Multi-queue network interfaces with SMP on Linux

Building a router with Linux is a viable alternative to commercial products in many applications. In this article, we explore the process of optimising Linux for the best packet-forwarding performance by exploiting symmetric multiprocessing (SMP) and Ethernet interfaces with multiple queues. We take advantage of the Linux kernel features known as Receive Packet Steering (RPS), Transmit Packet Steering (XPS), and IRQ affinity.

Queues, IRQs, and CPUs

The lessons in this article should apply to a variety of server-class network interfaces, but for our router platform we chose a battery of Intel I350-series interfaces. These are supported by the igb driver in Linux, which is produced by Intel itself and has a reputation as a good performer. More importantly, each I350 interface presents up to 8 send queues and 8 receive queues to the system, which will help us distribute network processing load over multiple CPUs.

The I350 implements its own hashing logic, such that (on the receive side) packets which are part of the same flow should be consistently delivered via the same queue. On the send side, it is the responsibility of the network stack to do the same thing. By establishing this flow/queue affinity, binding queues to different CPUs allows one to achieve flow/CPU affinity. That pays performance dividends because it creates ultimately an affinity between network flows and CPU caches, taking pressure off of each cache. Since each queue (or queue pair in some cases) is also associated with a hardware IRQ, handling of these IRQs can likewise be distributed across CPUs.
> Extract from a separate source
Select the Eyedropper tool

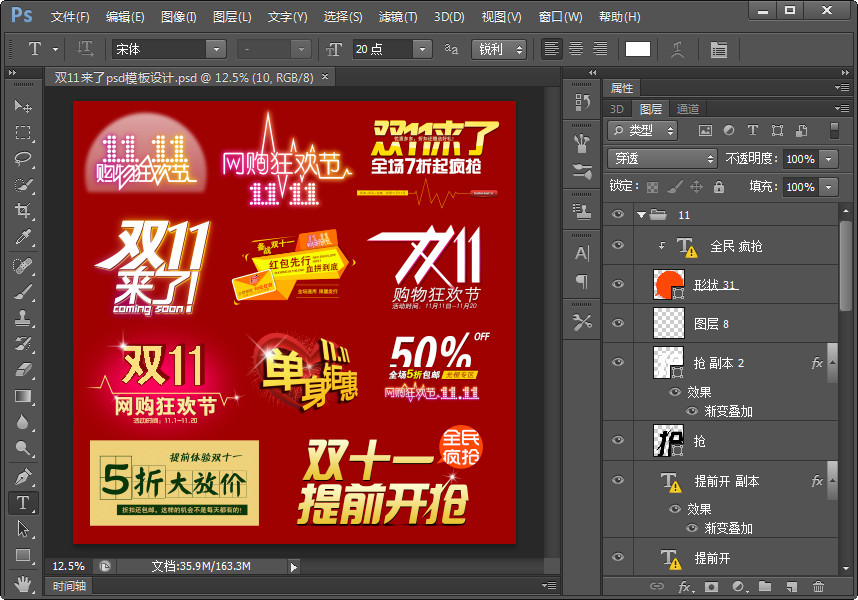(23, 236)
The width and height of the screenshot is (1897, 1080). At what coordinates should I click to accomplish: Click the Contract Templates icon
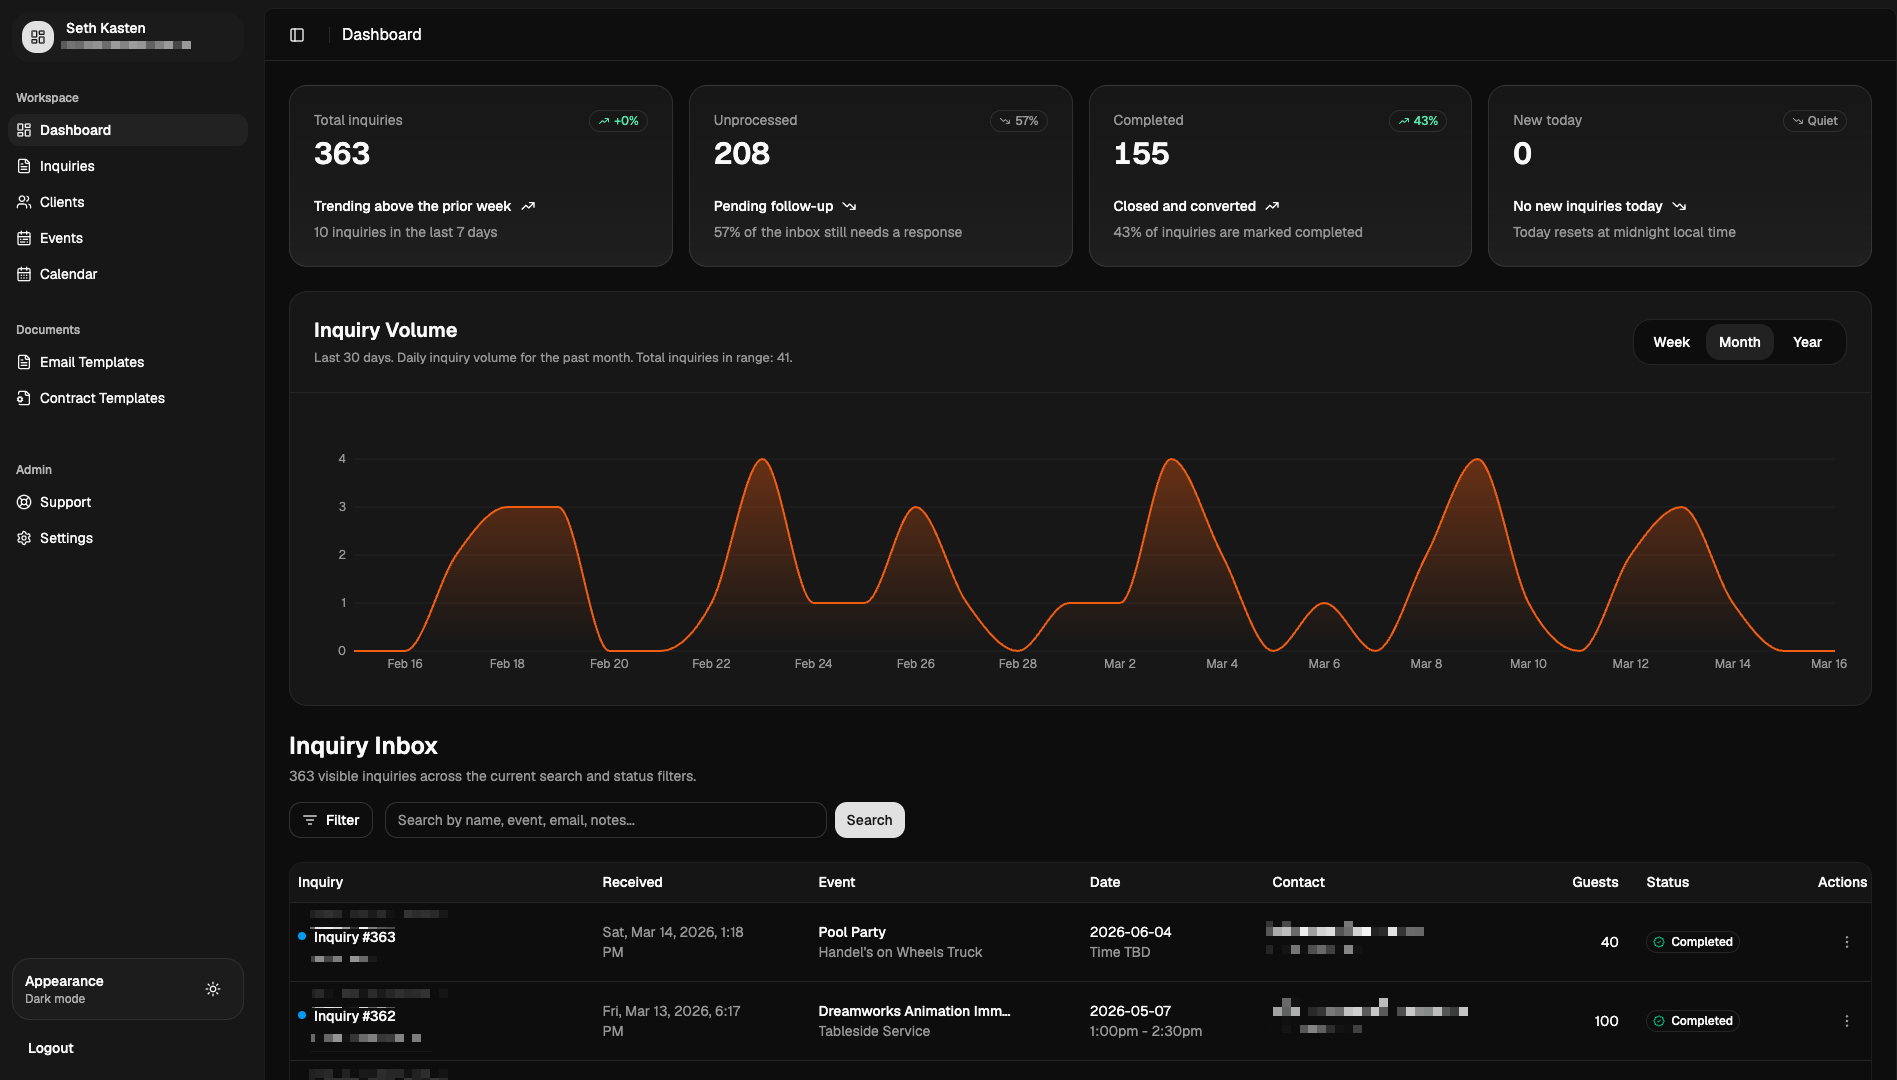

The igb driver intelligently reduces the number of queues per interface-direction to the number of logical CPUs. The reasoning for this reduction is that each queue entails some overhead, and there is no advantage in maintaining more queues than there are CPUs. In our test system, we have a single 6-core Xeon CPU which supports hyper-threading, presenting 12 logical CPUs by default. Since there are only 6 physical L1 caches on this chip, and our purpose is to create affinity between network flows and CPU caches, we disabled hyper-threading. This left us with 6 logical CPUs and 6 matching queues for each direction (send and receive) of each network interface.

How to control affinity

The Linux features known as Receive Packet Steering (RPS), Transmit Packet Steering (XPS), and IRQ affinity, allow us to control the affinities between CPUs and network queues/interrupts. Each of these can be controlled through nodes in the Linux pseudo-filesystems, by reading and writing bitmaps (as hexadecimal numbers) representing CPU assignments.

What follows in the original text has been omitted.